Ian Curtis' death prompted a flood of bootlegs and similar "tributes," likely motivated more by profit than anything else.
Seeking to trump this problem -- though arguably coming from much the same standpoint -- Factory issued Still in 1981, a haphazard if still useful collection of odds, ends, and more.
Considering that the band's many singles weren't properly compiled until much later on Substance, Still makes only partial sense -- the studio cuts were mostly outtakes, while the live songs had their own problems.
Of the studio takes, only two tracks had seen formal release beforehand -- the mesmerizing post-punk meets R&B groove of "Glass" and the searing "Dead Souls," certainly both worthy of even more listens.
Beyond that, things were more hit and miss, with strong instrumental performances given to slightly indifferent songs and vice versa.
The anthemic "Something Must Break" is one of the best, while the nervous "Ice Age" is an agreeable enough thrash and "The Only Mistake" a melodramatic but still effective effort.
Other numbers like "The Sound of Music" and the heavily compressed pound of "Walked in Line" sound more like sketches on the way to becoming truly great songs.
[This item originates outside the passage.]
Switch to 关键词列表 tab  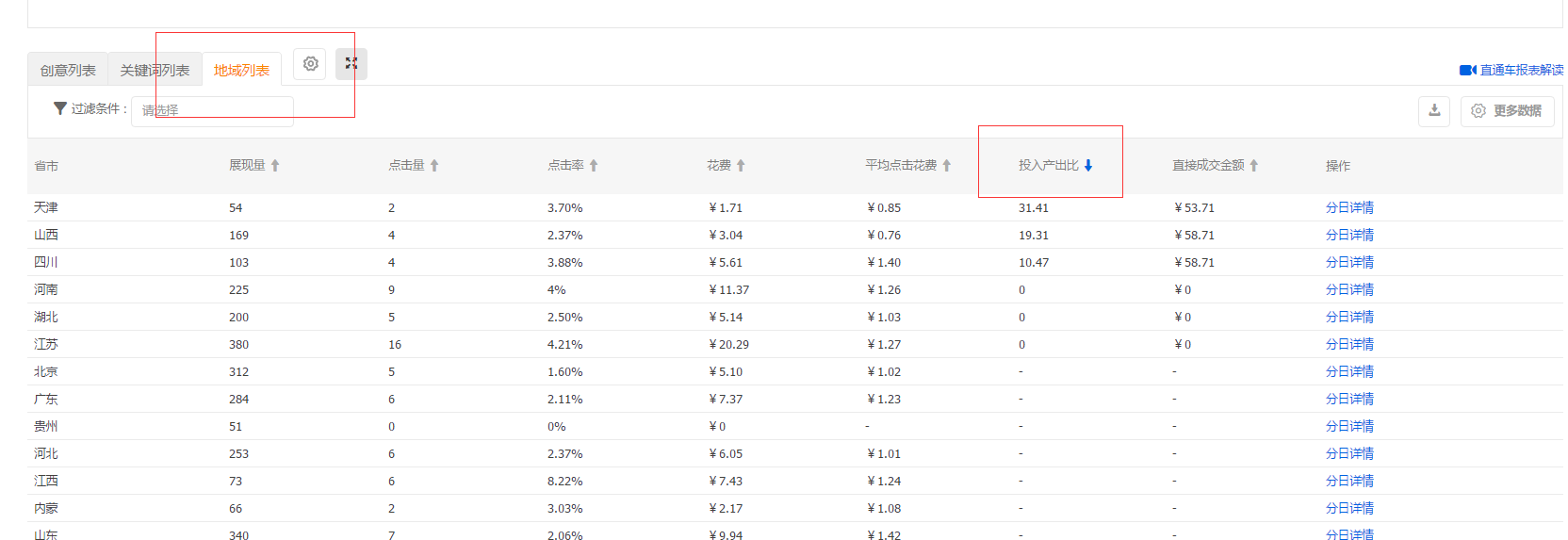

A live ringer concludes the studio half, a fair enough take on the Velvet Underground's "Sister Ray" (at under half the length) which concludes with Curtis' wry joke, "You should hear our version of 'Louie, Louie'!" The remainder of Still is a rather morbid gift for fans -- a middling recording of the final Joy Division show, mere days before Curtis' death.
A fierce, invigorating rip through "Ceremony," formally recorded later as New Order's first single, suffers from Curtis' vocal going missing at the start, while the remainder of the show finds the singer either too detached or too harsh, the other musicians doing an OK but not great job themselves.
The takes on "New Dawn Fades" and "Decades" in particular tarnish rather than enhance Joy Division's memory.